Re: [htdig3-dev] Regex


Torsten Neuer (tneuer@inwise.de)
Wed, 5 May 1999 09:43:05 +0200


According to Peter D. Gray:
>On Tue, May 04, 1999 at 09:37:15PM -0400, Geoff Hutchison wrote:
>>
>> On Wed, 5 May 1999, Peter D. Gray wrote:
>>
>> > This should (assuming I understand what you want)
>> >
>> > limit_urls_to: .*\.htdig\.org/.*\.html
>>
>> Beautiful!

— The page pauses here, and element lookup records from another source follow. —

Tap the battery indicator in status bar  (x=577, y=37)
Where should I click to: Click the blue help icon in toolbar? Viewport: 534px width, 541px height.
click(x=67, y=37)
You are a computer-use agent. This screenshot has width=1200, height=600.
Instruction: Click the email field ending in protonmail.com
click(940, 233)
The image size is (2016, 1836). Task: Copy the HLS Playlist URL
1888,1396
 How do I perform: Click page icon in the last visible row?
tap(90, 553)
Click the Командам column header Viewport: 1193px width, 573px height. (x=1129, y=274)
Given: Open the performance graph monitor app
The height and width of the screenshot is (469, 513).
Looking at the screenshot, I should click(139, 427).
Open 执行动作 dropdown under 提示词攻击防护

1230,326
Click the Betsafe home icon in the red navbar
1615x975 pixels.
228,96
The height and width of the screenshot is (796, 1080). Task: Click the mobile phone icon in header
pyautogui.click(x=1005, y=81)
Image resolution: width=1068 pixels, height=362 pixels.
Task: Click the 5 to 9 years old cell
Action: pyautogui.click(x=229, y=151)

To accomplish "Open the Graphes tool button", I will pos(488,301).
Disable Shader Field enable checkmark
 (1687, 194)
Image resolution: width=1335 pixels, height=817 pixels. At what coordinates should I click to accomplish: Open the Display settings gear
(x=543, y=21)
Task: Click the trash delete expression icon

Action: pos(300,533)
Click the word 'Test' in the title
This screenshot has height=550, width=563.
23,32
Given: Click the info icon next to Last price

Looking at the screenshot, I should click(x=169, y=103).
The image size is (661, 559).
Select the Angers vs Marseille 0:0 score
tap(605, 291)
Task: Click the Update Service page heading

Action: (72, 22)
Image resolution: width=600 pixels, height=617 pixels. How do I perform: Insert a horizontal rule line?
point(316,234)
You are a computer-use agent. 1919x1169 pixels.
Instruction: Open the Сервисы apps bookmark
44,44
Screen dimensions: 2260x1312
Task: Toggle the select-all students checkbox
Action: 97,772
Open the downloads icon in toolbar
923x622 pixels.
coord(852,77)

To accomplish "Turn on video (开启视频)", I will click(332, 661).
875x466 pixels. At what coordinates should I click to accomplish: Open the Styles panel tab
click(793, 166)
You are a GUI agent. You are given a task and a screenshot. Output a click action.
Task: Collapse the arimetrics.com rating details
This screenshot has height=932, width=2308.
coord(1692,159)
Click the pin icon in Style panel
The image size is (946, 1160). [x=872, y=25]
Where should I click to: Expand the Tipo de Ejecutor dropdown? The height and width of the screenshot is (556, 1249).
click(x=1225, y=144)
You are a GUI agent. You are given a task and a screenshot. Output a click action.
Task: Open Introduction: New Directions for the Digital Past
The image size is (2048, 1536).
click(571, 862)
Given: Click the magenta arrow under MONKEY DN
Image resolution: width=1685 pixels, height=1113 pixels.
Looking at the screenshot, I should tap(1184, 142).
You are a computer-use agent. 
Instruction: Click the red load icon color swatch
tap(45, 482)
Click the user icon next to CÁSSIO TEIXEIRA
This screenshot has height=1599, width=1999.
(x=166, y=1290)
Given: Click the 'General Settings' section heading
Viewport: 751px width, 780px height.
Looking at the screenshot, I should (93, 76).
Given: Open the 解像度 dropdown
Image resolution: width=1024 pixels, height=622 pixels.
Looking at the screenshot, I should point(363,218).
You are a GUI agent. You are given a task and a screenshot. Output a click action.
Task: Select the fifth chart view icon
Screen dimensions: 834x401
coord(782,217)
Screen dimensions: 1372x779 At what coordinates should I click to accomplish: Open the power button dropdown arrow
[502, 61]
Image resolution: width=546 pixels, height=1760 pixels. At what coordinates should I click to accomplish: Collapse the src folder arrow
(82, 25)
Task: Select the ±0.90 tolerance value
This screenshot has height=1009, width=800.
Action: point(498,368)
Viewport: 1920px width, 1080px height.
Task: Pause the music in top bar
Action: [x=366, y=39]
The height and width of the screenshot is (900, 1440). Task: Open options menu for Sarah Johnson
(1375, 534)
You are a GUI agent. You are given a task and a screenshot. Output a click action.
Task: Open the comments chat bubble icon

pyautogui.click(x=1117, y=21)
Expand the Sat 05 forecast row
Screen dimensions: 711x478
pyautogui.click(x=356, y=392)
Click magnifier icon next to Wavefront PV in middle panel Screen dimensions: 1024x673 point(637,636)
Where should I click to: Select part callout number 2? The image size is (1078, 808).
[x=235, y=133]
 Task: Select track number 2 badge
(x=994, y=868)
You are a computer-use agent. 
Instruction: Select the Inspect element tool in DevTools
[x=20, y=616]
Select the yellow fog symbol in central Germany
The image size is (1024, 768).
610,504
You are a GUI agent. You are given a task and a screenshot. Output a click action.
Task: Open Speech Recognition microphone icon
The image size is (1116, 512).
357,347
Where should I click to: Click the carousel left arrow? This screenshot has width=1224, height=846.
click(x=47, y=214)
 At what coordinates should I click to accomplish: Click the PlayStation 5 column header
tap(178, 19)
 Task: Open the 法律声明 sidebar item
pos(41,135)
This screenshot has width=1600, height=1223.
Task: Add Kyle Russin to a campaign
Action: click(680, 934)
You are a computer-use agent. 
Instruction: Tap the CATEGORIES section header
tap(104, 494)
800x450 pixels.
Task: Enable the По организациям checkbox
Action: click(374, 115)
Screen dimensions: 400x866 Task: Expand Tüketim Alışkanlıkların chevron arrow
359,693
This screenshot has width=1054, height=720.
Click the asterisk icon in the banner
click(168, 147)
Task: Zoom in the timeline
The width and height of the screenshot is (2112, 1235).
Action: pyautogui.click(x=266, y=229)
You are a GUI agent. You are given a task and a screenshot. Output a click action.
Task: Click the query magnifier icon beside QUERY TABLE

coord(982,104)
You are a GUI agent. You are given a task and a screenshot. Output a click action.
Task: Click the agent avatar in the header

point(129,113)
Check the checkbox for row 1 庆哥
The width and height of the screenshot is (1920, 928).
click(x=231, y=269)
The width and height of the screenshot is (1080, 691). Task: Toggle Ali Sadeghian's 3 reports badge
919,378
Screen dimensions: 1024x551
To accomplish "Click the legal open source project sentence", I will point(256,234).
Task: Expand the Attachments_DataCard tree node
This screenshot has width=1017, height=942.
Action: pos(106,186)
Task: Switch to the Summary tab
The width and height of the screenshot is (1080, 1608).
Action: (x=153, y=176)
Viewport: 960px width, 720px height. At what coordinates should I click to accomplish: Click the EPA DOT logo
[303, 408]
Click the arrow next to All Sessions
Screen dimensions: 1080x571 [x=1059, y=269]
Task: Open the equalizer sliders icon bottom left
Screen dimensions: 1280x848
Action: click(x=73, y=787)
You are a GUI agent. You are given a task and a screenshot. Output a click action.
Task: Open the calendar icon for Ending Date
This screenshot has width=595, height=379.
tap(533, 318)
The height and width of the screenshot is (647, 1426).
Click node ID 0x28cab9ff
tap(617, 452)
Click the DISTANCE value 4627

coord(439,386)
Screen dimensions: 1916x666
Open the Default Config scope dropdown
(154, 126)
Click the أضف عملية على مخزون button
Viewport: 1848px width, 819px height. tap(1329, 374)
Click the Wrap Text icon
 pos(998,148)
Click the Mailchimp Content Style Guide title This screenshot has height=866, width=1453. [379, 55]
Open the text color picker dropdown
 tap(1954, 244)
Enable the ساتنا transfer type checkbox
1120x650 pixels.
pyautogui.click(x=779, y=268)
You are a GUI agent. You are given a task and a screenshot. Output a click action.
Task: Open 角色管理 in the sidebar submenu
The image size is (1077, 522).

I'm a fool.
>>
>> But what are we going to do about the typical config file:
>>
>> start_url: http://www.htdig.org/
>> limit_urls_to: ${start_url}
>>
>
>I think you will need an option on htdig
>to enable the regular expression stuff or a build option
>with appropriate warnings to installers that they
>will need to update their config files if they
>enable the regex code.
>

Not necessarily.

Since start_url cannot contain a regexp, making it one on-the-fly
should do the job. And since this would be a trivial regexp (i.e.
without any real regexp) this should be fairly easy, too.. just
something like "/\./s//\./g" on a sed(1) command line.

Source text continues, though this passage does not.